This is the fourth novel starring teen detective Stevie Bell, but the first one to be outside the Truly Devious case, so I'm switching my heading for these to "Stevie Bell." I've got the fifth one coming in tomorrow and there's no point in calling them "Truly Devious" if that case is over.
This one is by far my favorite of the four so far. Stevie has anxiety and she goes into her own head a lot, but in this one, you can see she's grown and gotten at least the beginning of a grasp on how to control these things. She's definitely matured over the course of all the books.
I don't know if I ever wrote about it, but I like Stevie and yet I have to say Johnson really leaned into the "I'm not like other girls" trope. You get the sense she's an attractive girl, but Johnson goes out of her way to make her look bad. She likes comfortable clothes. That's fine. But honestly, she's almost always dirty. That's a bit gross. She looks cute in a pixie cut...but she bleaches and cuts it herself and it's supposed to be pretty sloppy. There are several mentions of how she's a disappointment to her parents because they want her to like fashion and boys and typical "girly" things. She bemoans this sometimes by feeling like there's something wrong with her because she doesn't. Thankfully, these moments are mostly sparse, but I do always mentally yell at her in my head and tell her to wash her damn clothes.

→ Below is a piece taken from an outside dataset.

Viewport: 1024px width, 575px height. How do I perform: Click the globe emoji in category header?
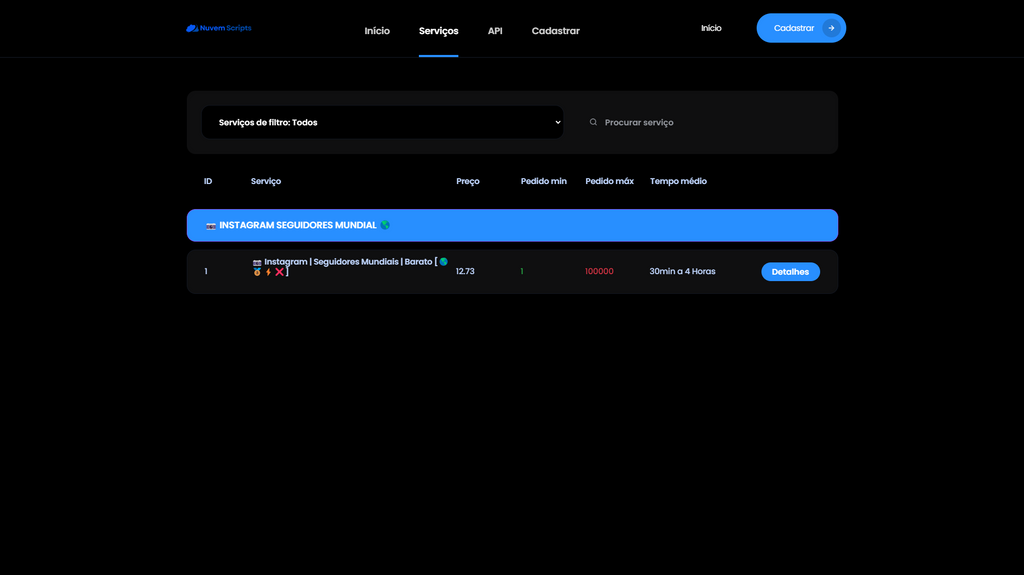[385, 225]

Anyway, Stevie is recruited by a guy who just bought a summer camp. He wants to make a podcast about the murders that took place there in 1978. So we've got flashback chapters to 1978, though sadly they don't run through the entire book like they did with Truly Devious.
This is set up like a typical slasher film. Overprivileged mayor's son gets away with hit and running a young boy. He, his bad girl girlfriend, the town weed dealer, and the town good girl are all camp counselors that go into the woods together and get murdered together. Suspects abound but no one is ever charged.

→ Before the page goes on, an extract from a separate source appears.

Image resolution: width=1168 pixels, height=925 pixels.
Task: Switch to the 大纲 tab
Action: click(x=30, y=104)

Stevie brings along Janelle and Nate to be fellow counselors, though they're not really counselors. Nate is supposed to be running the library and Janelle the arts and crafts. Janelle really goes for the arts and crafts. She's the only one who wants to do her job. Stevie wants to do her real job, which is solving the case. This one is called the Box in the Woods, because three of the victims were stuffed into an old hunting blind.
I liked the flashback chapters and the characters. It goes along at a pretty good pace, which it has to, since it's one book instead of a trilogy this time. I actually had bits of it figured out but not put together fully. Like I knew certain things that seemed unimportant were actually the motive, but you don't learn exactly what happened until the reveal. But yeah, Stevie solves another one. Not because other people couldn't, but because she found pieces of evidence that they hadn't and one was actually found by Janelle just by chance.
Nate was amusing at first because he thinks he's going to live alone in the library, which had a room added for him, and then gets stuck briefly being an actual counselor. Happy Nate was funny. Janelle is mostly good but has one moment where she's a dick to Stevie because she's envious that David came to visit while Vi is in Vietnam. Don't be mean to people in relationships just because your partner isn't right there. And David and Stevie of course get into a fight because she's working on the case and he's trying to tell her he's going to England for school next year. Dude, you know how she is when she's working.
Next up, Stevie goes to visit David in England and gets to work on a cold case from the 1990s. Yay. I wish this was coming today instead of tomorrow.